### ABOUT THIS TASK
All lines from the one that mentions "Instruction: Expand the" through the last of the entries below must be copied exactly, with both ends kept.

### Pixel coordinate grounding data
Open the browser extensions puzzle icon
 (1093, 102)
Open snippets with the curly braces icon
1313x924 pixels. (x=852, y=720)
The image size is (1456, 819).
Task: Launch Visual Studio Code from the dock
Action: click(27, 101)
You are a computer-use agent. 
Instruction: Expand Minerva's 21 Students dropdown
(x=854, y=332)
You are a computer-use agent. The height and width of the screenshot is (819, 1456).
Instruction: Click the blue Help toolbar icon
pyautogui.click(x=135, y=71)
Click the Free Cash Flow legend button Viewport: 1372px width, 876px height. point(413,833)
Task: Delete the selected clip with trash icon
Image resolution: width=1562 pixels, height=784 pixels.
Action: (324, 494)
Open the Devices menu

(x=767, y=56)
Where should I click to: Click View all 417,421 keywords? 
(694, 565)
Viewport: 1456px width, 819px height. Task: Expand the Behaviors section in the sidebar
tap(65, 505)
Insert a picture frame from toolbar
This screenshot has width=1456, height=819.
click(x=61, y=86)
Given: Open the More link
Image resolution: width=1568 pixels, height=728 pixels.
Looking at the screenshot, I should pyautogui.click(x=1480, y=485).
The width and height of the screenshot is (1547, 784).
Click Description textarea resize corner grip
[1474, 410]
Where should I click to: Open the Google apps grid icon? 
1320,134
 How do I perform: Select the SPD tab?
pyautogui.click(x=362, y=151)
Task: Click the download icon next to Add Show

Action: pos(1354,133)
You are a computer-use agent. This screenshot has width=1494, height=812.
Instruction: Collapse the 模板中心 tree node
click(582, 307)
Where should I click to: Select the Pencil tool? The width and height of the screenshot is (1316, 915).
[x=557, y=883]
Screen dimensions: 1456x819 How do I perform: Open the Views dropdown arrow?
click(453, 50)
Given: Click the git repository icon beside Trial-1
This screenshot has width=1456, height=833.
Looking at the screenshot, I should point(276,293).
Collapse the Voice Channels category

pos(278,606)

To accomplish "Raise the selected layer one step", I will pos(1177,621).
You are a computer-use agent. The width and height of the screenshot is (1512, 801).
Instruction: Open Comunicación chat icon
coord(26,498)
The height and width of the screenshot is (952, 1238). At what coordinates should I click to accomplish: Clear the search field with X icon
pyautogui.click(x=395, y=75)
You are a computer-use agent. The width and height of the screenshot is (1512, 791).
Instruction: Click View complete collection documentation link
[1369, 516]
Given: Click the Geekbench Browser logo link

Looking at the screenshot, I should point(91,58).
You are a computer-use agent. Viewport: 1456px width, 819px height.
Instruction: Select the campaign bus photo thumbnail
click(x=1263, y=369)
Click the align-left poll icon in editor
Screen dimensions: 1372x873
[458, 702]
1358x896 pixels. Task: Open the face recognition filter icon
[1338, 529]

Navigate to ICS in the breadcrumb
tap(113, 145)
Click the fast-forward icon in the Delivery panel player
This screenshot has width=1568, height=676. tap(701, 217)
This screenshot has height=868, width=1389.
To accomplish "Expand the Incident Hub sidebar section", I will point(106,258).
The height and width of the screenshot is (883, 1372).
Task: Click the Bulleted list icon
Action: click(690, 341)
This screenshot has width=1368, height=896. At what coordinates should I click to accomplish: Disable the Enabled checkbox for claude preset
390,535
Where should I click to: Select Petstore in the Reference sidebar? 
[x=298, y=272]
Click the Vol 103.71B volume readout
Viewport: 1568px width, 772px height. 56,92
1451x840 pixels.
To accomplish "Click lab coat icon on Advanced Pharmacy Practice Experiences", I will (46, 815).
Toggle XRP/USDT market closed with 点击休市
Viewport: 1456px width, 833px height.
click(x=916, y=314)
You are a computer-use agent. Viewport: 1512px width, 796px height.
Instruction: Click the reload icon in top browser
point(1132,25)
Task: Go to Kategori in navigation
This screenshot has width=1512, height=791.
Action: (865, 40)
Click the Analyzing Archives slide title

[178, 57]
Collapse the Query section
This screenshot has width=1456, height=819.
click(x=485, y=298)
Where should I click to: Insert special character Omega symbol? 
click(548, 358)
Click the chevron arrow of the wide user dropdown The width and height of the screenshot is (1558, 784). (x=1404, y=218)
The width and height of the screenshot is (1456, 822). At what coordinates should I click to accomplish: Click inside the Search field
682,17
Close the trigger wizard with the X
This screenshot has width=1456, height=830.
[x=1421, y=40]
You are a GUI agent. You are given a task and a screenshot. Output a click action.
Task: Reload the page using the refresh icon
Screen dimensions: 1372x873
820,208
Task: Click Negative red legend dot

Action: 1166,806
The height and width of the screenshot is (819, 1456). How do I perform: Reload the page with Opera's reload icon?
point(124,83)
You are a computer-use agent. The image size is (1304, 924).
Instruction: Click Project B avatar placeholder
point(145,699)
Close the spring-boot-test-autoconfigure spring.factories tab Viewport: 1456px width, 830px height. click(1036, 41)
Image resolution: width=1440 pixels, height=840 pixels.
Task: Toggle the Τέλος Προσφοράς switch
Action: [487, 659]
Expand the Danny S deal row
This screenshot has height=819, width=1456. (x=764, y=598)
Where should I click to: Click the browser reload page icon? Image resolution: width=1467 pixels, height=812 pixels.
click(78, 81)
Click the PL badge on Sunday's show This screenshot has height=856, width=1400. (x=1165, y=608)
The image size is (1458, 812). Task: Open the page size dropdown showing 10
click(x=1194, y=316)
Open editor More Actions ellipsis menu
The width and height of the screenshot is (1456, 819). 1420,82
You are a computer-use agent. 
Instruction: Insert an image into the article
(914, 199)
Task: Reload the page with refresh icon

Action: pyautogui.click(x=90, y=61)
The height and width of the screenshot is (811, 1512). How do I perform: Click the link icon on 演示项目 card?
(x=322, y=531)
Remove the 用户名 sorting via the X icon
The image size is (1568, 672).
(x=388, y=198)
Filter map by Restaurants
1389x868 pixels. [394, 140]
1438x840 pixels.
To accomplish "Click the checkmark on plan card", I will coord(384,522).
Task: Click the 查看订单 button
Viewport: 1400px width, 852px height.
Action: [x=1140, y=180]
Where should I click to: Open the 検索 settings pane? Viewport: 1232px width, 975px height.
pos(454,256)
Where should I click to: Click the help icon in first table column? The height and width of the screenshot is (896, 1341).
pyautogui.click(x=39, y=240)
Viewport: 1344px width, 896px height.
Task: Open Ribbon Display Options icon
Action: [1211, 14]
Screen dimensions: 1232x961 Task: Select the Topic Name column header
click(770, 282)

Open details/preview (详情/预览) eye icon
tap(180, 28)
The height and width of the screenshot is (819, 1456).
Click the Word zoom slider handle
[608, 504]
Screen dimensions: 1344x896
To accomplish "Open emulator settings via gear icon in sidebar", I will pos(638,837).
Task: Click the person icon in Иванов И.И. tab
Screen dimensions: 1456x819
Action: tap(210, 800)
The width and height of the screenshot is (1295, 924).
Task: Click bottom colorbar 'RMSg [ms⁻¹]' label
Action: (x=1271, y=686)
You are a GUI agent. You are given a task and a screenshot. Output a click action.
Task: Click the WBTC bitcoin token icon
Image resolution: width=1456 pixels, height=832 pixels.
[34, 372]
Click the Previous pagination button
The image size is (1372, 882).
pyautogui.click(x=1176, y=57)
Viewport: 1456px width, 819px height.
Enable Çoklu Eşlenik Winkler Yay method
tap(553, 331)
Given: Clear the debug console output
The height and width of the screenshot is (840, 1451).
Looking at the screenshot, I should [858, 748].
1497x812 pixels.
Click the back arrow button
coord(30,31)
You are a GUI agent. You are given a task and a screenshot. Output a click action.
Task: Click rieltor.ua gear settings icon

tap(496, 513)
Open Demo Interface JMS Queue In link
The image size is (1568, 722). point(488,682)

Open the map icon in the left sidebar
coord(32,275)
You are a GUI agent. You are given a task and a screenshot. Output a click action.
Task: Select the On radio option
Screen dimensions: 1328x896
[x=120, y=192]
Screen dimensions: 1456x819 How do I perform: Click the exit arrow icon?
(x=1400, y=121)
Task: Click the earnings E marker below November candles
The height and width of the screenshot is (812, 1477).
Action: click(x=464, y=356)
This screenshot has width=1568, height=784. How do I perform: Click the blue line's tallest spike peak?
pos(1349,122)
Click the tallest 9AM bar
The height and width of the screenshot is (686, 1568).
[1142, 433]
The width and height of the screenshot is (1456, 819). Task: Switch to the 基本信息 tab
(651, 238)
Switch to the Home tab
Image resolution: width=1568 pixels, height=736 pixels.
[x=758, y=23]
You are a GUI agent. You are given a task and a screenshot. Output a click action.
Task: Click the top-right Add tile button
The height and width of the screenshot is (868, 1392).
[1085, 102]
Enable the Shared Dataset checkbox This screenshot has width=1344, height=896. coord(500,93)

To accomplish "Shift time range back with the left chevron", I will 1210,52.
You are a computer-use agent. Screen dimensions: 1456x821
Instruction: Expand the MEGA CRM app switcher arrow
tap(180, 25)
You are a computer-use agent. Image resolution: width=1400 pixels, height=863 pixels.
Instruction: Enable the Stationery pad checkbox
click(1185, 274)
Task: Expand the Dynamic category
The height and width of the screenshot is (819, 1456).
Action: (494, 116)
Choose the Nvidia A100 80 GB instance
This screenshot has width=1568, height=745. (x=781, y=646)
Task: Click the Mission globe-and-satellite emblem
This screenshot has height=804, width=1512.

### RESULT OF THE TASK
Instruction: Expand the MEGA CRM app switcher arrow
tap(180, 25)
You are a computer-use agent. Image resolution: width=1400 pixels, height=863 pixels.
Instruction: Enable the Stationery pad checkbox
click(1185, 274)
Task: Expand the Dynamic category
The height and width of the screenshot is (819, 1456).
Action: (494, 116)
Choose the Nvidia A100 80 GB instance
This screenshot has width=1568, height=745. (x=781, y=646)
Task: Click the Mission globe-and-satellite emblem
This screenshot has height=804, width=1512.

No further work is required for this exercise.